El Cuartelejo

El Cuartelejo
El Cuartelejo Ruins, Lake Scott State Park, Kansas
LocationWestern Kansas and eastern Colorado
Coordinates38°40′41″N 100°54′51″W / 38.67806°N 100.91417°W / 38.67806; -100.91417
BuiltApache of the Dismal River culture occupation between 1450 and 1650; Pueblo people joined them between 1620 and 1680.
NRHP reference No.66000351
Significant dates
Added to NRHPOctober 15, 1966
Designated NHLDJuly 19, 1964

El Cuartelejo is a region in eastern Colorado and western Kansas where Plains Apache lived with Pueblo people. The region was settled by Plains Apache, but after the 1680 Pueblo Revolt, Pueblo people, possibly Picuris, fled New Mexico north into Kansas by 1696, where they built a seven-room stone pueblo. Some people fled to the Arkansas River area of present-day Kiowa County, Colorado. Juan de Ulibarrí came to the Arkansas River area of Colorado in 1706 to capture and return Pueblo Native Americans who fled Nuevo Mexico in 1680.

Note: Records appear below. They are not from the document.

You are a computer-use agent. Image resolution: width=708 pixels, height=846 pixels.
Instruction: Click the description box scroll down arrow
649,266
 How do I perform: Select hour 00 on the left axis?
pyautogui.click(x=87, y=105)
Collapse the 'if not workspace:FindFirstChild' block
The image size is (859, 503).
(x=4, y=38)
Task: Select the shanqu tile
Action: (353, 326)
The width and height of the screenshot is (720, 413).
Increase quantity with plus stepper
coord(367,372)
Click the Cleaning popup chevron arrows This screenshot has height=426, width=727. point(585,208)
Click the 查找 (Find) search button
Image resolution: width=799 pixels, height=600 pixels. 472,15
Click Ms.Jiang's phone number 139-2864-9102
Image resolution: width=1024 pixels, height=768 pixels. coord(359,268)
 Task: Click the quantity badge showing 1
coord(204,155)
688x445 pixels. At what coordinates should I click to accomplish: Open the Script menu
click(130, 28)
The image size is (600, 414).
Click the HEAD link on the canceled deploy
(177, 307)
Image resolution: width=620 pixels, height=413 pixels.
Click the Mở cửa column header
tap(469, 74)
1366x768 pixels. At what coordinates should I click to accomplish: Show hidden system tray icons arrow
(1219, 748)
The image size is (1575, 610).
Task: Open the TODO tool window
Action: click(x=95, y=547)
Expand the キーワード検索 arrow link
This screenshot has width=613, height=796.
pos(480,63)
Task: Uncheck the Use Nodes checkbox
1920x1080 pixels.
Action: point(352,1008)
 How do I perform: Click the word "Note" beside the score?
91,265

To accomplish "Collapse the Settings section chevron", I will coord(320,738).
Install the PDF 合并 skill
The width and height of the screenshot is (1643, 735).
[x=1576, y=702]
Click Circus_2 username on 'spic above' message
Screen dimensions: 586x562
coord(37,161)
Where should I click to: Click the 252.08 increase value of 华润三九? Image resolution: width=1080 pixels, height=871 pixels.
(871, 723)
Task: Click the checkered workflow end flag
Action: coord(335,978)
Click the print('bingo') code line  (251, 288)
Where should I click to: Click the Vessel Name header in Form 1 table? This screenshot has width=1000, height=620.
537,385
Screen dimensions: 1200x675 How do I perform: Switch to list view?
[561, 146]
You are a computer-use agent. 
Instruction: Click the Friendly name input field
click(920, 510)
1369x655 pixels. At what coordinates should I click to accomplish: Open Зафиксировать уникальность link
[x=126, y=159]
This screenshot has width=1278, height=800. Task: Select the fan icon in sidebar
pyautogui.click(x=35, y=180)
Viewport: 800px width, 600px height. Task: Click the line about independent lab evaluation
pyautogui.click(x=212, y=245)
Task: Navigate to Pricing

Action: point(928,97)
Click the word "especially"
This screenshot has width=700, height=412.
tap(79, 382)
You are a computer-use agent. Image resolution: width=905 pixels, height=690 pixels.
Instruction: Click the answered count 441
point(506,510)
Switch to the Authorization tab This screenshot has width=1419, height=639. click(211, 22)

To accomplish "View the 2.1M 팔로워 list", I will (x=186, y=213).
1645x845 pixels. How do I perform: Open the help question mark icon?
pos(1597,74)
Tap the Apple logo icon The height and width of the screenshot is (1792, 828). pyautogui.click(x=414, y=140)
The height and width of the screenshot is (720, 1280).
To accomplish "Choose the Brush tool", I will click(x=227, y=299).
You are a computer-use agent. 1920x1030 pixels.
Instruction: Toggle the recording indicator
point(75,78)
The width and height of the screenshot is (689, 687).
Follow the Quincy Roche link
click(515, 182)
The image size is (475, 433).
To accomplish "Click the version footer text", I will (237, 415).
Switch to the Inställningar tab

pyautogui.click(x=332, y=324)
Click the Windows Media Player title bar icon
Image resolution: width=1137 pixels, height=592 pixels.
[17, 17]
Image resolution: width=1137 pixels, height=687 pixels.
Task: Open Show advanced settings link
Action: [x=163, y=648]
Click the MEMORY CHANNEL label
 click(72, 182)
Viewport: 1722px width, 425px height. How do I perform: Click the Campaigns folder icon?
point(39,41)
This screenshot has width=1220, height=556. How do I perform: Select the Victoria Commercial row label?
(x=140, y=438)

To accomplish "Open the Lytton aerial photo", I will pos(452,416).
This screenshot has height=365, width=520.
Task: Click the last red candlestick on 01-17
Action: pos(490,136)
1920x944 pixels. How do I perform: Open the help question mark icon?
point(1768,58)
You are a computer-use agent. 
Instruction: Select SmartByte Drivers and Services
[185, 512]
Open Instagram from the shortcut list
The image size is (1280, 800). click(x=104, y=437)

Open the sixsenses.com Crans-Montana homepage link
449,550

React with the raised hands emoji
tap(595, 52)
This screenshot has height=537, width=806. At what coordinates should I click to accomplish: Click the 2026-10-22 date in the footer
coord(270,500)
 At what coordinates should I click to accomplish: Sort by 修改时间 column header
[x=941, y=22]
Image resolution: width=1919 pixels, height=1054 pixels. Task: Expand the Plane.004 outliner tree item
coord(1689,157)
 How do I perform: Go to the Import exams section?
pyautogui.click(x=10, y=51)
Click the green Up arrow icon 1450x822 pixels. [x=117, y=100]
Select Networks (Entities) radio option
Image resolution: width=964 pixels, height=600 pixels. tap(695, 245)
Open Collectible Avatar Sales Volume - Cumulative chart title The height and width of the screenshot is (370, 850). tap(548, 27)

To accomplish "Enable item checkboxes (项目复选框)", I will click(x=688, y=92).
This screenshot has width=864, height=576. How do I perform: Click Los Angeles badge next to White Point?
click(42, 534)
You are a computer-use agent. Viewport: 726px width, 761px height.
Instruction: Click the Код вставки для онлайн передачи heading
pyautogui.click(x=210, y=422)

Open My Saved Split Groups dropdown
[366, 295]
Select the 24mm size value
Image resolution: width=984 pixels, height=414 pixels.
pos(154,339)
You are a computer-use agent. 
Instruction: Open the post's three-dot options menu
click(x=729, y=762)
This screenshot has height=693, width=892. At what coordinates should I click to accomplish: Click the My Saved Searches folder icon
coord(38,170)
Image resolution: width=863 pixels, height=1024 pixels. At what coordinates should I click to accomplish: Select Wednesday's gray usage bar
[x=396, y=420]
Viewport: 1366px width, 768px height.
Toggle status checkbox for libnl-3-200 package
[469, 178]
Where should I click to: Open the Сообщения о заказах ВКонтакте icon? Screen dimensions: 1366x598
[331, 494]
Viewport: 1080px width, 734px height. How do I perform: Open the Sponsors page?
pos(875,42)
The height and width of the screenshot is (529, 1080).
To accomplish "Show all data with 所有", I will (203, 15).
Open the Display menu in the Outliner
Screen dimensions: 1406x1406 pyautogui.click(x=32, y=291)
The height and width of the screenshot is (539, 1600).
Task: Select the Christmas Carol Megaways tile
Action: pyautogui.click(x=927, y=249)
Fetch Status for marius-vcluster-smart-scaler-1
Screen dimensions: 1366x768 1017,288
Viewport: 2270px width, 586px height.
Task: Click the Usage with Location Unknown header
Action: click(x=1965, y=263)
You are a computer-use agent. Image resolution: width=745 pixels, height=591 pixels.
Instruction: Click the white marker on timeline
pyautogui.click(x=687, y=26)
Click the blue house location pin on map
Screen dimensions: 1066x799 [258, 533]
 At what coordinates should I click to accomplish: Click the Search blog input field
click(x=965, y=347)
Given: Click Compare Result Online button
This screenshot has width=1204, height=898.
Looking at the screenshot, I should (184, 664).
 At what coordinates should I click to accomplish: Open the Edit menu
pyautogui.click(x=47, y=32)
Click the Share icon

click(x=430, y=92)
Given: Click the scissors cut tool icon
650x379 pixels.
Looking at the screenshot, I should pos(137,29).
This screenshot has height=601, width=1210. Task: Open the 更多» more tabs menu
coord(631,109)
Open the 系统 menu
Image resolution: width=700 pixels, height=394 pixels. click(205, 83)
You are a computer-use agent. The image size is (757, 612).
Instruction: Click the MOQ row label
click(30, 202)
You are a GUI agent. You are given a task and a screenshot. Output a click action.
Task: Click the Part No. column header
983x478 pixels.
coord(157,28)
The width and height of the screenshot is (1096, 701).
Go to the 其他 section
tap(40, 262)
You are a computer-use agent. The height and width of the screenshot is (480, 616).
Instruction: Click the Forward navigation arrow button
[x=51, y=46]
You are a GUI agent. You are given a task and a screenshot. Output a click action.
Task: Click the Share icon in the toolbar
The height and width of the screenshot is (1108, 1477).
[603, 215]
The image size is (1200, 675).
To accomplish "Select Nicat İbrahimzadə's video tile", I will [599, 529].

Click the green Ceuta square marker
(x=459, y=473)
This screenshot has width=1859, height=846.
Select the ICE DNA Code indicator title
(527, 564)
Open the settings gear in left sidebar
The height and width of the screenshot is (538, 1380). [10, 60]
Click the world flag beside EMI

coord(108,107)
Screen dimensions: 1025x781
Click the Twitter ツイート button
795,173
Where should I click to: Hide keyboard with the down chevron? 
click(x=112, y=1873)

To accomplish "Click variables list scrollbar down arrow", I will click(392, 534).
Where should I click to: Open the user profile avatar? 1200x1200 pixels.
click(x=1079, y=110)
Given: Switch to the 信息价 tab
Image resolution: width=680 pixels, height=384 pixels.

In Kansas, an archeological district is the site of a Plains Apache and Pueblo village. It is the northernmost pueblo and the only known one in Kansas. Located in Lake Scott State Park, the remains of the stone and adobe pueblo are situated 13 miles north of Scott City, Kansas, in Ladder Creek Canyon.

On July 19, 1964, El Cuartelejo Archaeologist District (14SC1) was designated a National Historic Landmark. Of the 26 archaeological sites, most are from Apache of the Dismal River culture of precontact and post-contact periods from about 1450 until the mid-18th century. This group of Apache is called the Cuartelejo band.